The Mountaintop stretches time. Set in a motel room on April 3rd 1968, we anticipate 6:01 on April 4th. It looms like an approaching storm, set to break at any moment. On stage of course, the storm is already raging.
This play fictionalises Martin Luther King’s last night alive. It was written by Katori Hall and achieved unexpected success, wining an Olivier Award in 2010. Having had major runs in London and New York, this latest incarnation travels to Oxford from the Young Vic in a version directed by Roy Alexander Weise.
The set is simple and effective. You’re definitely in a not-so-nice motel room in 1960s Memphis.
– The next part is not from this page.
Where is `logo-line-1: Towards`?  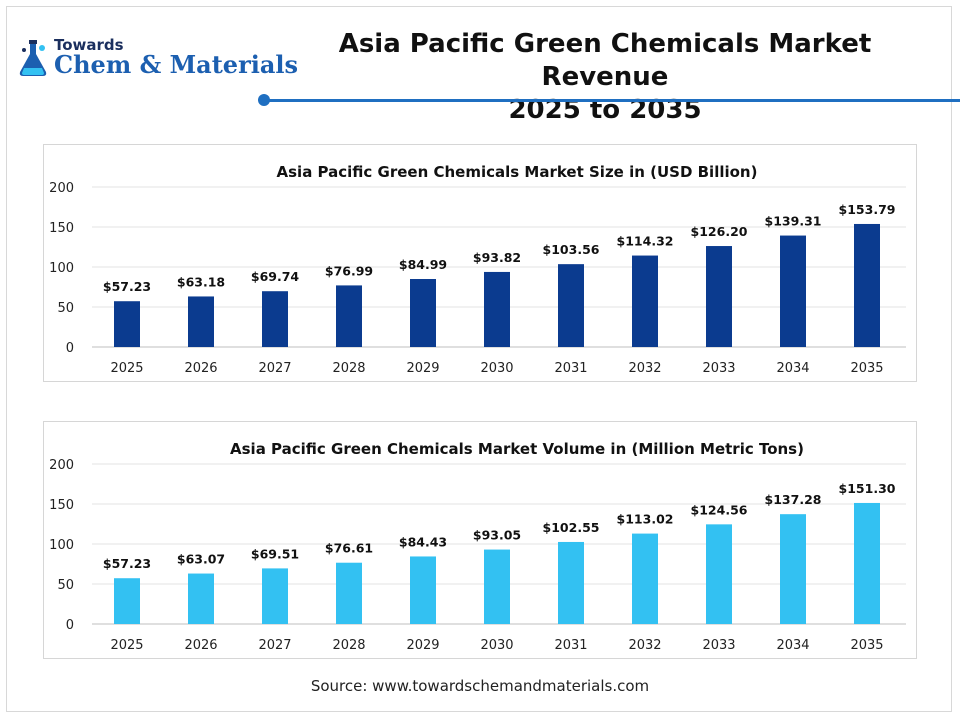
logo-line-1: Towards is located at coordinates (89, 45).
History has made it special, but its décor speaks to a life on the road, trudging from rally to march, fighting a ceaseless, exhausting battle.
King slumps in, coughing. He is agitated, frustrated and tetchy. His feet smell and his wife’s forgotten to pack his toothbrush. Then Camae arrives, bringing his coffee and setting the play alight.
Camae is a sassy hotel maid, wise beyond her status and not afraid to bring the arrogant Dr King down a peg or two. The actor, Rochelle Rose, is wonderful: strong, self-assured and scathing. The twist, which I will leave unspoiled, helps by giving her character the platform to unmask Dr King, but much of its power lies in her execution of that twist.
The tension rises with every crack of thunder. King thinks it’s a bullet. We think it’s a bullet. He jumps, collapses with panic, each time foreshadowing the real event only a few hours away. The flickering lights and booming rumbles work perfectly for this and the constant lashing rain only adds to the sense of confinement and claustrophobia. No escaping what’s to come.
Unfortunately King (Gbolahan Obisesan) deflates the production somewhat. Flitting between angry, despondent, playful and flirtatious, his character feels fractured and disjointed. The story, as it strays into the more fantastical, also makes King an increasingly flat character. And rather than chipping away at the myth, it creates an unlikable, confused persona.
The end in part redeems the power of the play. Flashing forward through time, Camae narrates the peaks and problems of post-1968 American history. Graphically, musically and in how she uses the stage, it is incredibly powerful. King then delivers a version of the man’s real final speech – ‘I have been to the mountaintop’ – to the audience. And thus, the baton passes on.